-- Opening Marker --
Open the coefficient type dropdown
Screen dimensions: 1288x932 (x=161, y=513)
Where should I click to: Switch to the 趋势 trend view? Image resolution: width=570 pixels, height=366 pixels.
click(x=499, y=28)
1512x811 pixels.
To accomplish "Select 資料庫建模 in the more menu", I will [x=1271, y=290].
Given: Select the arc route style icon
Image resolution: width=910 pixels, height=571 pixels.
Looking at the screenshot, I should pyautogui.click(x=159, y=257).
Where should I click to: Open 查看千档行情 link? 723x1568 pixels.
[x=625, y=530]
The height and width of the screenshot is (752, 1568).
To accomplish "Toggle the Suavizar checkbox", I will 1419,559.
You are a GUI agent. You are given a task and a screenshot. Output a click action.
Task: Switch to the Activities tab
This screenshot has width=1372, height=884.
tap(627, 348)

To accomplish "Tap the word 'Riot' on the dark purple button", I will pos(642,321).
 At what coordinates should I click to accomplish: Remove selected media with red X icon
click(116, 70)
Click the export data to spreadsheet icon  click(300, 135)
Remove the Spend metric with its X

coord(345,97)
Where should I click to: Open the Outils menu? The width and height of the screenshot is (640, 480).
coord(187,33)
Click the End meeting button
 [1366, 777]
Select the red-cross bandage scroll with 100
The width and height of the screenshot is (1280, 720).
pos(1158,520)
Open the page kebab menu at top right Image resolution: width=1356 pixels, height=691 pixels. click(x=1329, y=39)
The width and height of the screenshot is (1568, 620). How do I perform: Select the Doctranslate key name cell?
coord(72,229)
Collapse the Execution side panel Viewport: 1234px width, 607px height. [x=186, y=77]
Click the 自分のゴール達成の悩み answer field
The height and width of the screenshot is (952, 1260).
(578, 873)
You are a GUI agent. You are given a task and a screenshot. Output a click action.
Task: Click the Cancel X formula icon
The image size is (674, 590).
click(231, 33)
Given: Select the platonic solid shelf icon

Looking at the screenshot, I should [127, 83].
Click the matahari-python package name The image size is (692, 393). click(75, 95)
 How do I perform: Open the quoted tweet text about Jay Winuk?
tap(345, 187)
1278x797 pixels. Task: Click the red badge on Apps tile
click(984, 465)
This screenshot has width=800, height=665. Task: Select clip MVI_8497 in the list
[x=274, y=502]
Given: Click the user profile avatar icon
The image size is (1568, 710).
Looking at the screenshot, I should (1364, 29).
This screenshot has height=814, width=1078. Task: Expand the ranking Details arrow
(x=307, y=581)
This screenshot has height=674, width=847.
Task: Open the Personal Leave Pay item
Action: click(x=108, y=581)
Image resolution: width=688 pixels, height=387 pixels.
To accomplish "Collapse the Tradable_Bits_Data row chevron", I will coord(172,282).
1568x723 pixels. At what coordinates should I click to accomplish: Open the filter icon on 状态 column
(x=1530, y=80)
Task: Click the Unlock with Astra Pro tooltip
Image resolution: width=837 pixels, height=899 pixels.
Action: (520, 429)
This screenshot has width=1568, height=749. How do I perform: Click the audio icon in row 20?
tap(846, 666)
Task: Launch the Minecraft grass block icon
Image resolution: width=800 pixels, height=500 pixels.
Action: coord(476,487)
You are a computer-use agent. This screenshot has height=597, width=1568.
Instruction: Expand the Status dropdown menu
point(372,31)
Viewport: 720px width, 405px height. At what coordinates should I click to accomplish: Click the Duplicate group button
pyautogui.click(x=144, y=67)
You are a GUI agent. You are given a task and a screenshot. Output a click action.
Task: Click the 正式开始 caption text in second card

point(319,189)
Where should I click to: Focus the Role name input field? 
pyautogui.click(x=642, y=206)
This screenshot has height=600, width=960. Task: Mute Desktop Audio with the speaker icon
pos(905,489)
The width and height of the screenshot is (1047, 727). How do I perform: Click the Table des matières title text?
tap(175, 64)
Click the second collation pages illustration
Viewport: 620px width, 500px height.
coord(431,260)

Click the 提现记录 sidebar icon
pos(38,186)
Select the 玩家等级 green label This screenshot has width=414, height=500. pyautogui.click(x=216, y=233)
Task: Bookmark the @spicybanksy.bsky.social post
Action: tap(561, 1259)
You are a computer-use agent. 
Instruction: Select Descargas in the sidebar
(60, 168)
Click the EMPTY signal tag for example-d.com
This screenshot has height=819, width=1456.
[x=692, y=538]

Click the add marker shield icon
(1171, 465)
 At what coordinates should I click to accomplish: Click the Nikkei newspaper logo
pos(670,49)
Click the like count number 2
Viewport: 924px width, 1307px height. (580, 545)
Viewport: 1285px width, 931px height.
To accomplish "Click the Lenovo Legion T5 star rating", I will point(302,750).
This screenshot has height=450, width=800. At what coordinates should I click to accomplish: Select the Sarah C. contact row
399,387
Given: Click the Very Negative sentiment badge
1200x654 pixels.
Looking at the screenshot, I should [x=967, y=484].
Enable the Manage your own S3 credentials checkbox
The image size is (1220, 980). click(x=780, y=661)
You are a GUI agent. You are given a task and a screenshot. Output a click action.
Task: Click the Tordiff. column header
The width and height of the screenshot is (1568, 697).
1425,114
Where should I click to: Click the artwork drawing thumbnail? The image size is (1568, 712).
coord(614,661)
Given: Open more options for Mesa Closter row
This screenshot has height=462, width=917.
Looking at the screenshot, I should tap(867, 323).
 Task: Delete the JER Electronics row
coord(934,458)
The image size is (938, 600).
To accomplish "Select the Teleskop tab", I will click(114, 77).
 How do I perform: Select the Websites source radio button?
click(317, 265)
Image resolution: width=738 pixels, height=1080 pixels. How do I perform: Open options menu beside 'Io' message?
-- Closing Marker --
EXERCISE:
Extract, from the listing above, every line where the string "options" occurs.

TASK SOLUTION:
Given: Open more options for Mesa Closter row
Image resolution: width=738 pixels, height=1080 pixels. How do I perform: Open options menu beside 'Io' message?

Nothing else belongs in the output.